10 thoughts on “Selling Out”

  1. R. Hamilton says:

    We could have learned from the pandemic the importance of at least critical supply chains having significant domestic production…but that hardly happened at all.

    But the difficulty with oversight is that the overseen will have a revolving door, and lobbyists; and be at least as likely to corrupt the regulators as to be controlled.

    There’s also the problem that social media and perhaps others love to censor “misinformation” as long as the result aligns with those they favor…even if they’re occasionally wrong and some of the information turns out not to be misinformation. They’re effectively acting as an unelected extension of government, doing what government itself is not allowed to.

    NOBODY should have too much power, not huge corporations, not government either.

    1. Grey says:

      100% agree with you here, RH. (I know I’m not really contributing here, other than to note that it’s one of those blue moons when you and I see eye to eye.)

    2. Postagoras says:

      Howdy R. You really like to give up on government as a problem solver.
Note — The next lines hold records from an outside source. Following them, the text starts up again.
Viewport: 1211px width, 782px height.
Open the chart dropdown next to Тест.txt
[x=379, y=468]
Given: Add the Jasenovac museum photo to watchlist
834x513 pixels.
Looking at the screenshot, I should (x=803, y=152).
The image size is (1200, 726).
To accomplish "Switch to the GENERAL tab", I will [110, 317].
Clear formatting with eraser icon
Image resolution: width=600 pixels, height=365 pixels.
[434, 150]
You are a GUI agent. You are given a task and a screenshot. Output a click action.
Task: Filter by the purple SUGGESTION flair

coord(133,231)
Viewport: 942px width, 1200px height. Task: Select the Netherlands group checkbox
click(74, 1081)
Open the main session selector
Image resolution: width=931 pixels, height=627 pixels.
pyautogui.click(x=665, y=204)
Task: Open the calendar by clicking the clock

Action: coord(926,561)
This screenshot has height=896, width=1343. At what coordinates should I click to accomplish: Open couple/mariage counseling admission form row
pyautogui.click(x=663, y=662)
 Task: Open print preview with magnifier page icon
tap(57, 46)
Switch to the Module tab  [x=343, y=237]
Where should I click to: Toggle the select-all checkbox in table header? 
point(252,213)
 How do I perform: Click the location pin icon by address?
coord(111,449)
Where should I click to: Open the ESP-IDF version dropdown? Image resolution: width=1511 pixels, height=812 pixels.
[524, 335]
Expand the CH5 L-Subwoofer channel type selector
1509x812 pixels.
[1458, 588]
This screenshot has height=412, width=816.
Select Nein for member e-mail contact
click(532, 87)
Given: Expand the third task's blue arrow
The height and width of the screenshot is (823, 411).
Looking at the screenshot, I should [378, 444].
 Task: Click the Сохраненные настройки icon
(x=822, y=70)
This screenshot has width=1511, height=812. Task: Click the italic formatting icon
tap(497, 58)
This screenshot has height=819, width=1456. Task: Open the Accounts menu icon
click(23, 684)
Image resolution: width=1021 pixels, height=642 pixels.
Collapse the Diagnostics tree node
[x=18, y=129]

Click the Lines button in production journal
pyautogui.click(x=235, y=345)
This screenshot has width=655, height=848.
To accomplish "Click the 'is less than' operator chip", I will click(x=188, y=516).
It’s easy to criticize, because there ain’t no perfect system.
      But in my lifetime, the air and water in the USA are much cleaner than in the mid-20th century, because of acts of Congress and EPA regulations.
      That’s a pretty huge success. It isn’t the only one.
      I totally agree that the system isn’t perfect. But letting the perfect be the enemy of the good ensures that nothing is done.
      I don’t really want to argue with you, if you want to endlessly advocate some kind of libertarianism, go for it.
      What makes me mad is Republican legislators who refuse to legislate. Everything get punted to the courts, or to regulatory oversight. Or to ten thousand page end-of-session omnibus bills that just kick the cans down the road.

      1. R. Hamilton says:

        If there were a genuine conservative majority, they would propose ideas and legislate – yes, a lot of deregulation (not all regulation is bad, but for darn sure too much is not good either, and it accumulates long past usefulness!). Absent that, anything they propose would be used for target practice by the left, so why bother.

        Crush, humiliate, discredit, and (politically) eradicate the left and institutionalists, and, if not altogether painlessly, everyone except the crooks will be better off.

        Aside from the minimum needed to avoid chaos, the only power anyone should have is over themselves.

        1. Tom says:

          Too bad Homo “sapiens” has such difficulty with self-control and yet finds it easy to advise others. The reverse might indeed work.

        2. Postagoras says:

          So what you’re saying is that if the conservatives don’t get to dictate 100% of all legislation, they’re going to do nothing.
          And you’re also saying that although half the country is NOT conservative, they should be crushed, humiliated, discredited, and eradicated.
          So “NOBODY should have too much power”, except for conservatives.
          Wow.

          1. Tom says:

            I was implying that perhaps cooperative control would work since individual self-control seems not to work (eg Putin at this moment).

  2. Bill says:

    This won’t happen as long as companies can “influence” politicians. Money in politics has always been a problem but since the previous limits were removed, it has been a disaster. Unlimited funds from unknown sources is an easy way to buy politicians.
    I realize it would require a lot of legal changes, but a corporation’s donations should be limited by the amount they pay in taxes. So, if they pay no federal taxes, they contribute nothing to federal elections. If they pay $100k, then their maximum total contribution is $100k. They should also be limited to states where their offices are. If they don’t have an office in Iowa, then they can’t donate to the Iowa races.
    There will be ways around this, and the officers of a corporation will need similar limits.

  3. Jeff says:

    Thanks, Lee. We look out for ourselves in the short term, which may be a proof to the theological concept of total depravity.

  4. Postagoras says:

    My question is, what good is “strong federal oversight” with globalization? Corporations can play a global shell game and evade oversight.